◆ **What is asked**: Filter the records below and copy each line that holds the string "dropdown".

◆ **Entries supplied**:

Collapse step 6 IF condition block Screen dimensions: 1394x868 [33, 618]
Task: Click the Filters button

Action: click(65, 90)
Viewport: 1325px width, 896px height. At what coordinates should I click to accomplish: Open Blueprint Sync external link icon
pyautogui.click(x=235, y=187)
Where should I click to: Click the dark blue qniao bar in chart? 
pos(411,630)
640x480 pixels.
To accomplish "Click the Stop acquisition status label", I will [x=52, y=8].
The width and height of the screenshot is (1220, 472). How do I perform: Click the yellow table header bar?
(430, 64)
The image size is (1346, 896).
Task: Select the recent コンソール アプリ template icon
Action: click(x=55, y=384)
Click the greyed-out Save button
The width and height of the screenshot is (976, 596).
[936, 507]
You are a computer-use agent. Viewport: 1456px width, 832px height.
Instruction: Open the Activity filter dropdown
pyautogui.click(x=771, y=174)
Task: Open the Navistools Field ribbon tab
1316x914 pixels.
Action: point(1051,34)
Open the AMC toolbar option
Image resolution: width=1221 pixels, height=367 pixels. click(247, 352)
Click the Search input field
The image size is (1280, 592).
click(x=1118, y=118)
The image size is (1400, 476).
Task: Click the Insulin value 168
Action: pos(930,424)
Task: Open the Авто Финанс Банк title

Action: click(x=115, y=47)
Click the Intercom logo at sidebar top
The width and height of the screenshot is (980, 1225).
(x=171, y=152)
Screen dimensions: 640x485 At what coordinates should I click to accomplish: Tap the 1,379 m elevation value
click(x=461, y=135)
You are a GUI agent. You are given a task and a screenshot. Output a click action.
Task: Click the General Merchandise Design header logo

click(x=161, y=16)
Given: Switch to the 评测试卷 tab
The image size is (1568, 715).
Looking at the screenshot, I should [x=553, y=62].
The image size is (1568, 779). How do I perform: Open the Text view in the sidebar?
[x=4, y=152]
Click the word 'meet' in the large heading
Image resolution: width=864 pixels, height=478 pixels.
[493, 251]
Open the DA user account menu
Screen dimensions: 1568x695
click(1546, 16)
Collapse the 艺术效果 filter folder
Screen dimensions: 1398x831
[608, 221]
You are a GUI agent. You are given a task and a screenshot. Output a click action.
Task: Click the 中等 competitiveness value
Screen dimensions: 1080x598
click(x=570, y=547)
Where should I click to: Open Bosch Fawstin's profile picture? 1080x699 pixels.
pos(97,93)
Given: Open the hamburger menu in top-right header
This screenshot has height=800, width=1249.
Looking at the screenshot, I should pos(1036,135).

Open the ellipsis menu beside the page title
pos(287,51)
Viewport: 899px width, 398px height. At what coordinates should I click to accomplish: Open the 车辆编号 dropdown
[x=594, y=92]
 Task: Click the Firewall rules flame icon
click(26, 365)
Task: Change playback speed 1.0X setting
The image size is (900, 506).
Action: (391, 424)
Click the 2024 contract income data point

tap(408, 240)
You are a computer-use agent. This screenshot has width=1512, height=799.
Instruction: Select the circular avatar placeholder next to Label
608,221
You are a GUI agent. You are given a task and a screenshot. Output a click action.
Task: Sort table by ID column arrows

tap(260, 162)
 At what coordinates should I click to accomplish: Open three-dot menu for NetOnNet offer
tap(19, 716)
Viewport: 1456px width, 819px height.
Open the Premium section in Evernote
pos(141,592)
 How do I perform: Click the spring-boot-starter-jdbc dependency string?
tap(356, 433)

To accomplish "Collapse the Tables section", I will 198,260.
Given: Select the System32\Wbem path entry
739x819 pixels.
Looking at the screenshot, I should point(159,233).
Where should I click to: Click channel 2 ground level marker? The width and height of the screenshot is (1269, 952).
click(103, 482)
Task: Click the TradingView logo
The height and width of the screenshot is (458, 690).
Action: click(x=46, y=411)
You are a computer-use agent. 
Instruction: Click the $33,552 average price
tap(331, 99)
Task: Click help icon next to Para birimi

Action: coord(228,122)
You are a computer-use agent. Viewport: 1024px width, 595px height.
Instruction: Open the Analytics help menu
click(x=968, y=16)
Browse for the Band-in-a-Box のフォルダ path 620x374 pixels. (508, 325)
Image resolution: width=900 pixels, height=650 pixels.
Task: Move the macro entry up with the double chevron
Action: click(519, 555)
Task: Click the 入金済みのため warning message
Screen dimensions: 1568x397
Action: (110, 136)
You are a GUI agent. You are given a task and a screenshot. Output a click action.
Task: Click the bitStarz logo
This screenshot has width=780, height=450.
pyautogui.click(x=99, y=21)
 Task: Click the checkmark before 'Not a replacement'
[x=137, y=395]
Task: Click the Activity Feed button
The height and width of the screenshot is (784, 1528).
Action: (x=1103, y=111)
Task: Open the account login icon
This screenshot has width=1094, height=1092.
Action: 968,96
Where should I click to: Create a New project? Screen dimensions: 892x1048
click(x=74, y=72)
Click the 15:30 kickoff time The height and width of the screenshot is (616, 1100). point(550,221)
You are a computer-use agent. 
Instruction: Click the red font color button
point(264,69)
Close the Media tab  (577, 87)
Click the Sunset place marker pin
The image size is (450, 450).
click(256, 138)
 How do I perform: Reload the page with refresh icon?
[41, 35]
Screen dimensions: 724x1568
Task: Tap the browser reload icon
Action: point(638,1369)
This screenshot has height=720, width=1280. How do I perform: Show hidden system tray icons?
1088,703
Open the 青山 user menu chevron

◆ **Full response**:
Instruction: Open the Activity filter dropdown
Viewport: 899px width, 398px height. At what coordinates should I click to accomplish: Open the 车辆编号 dropdown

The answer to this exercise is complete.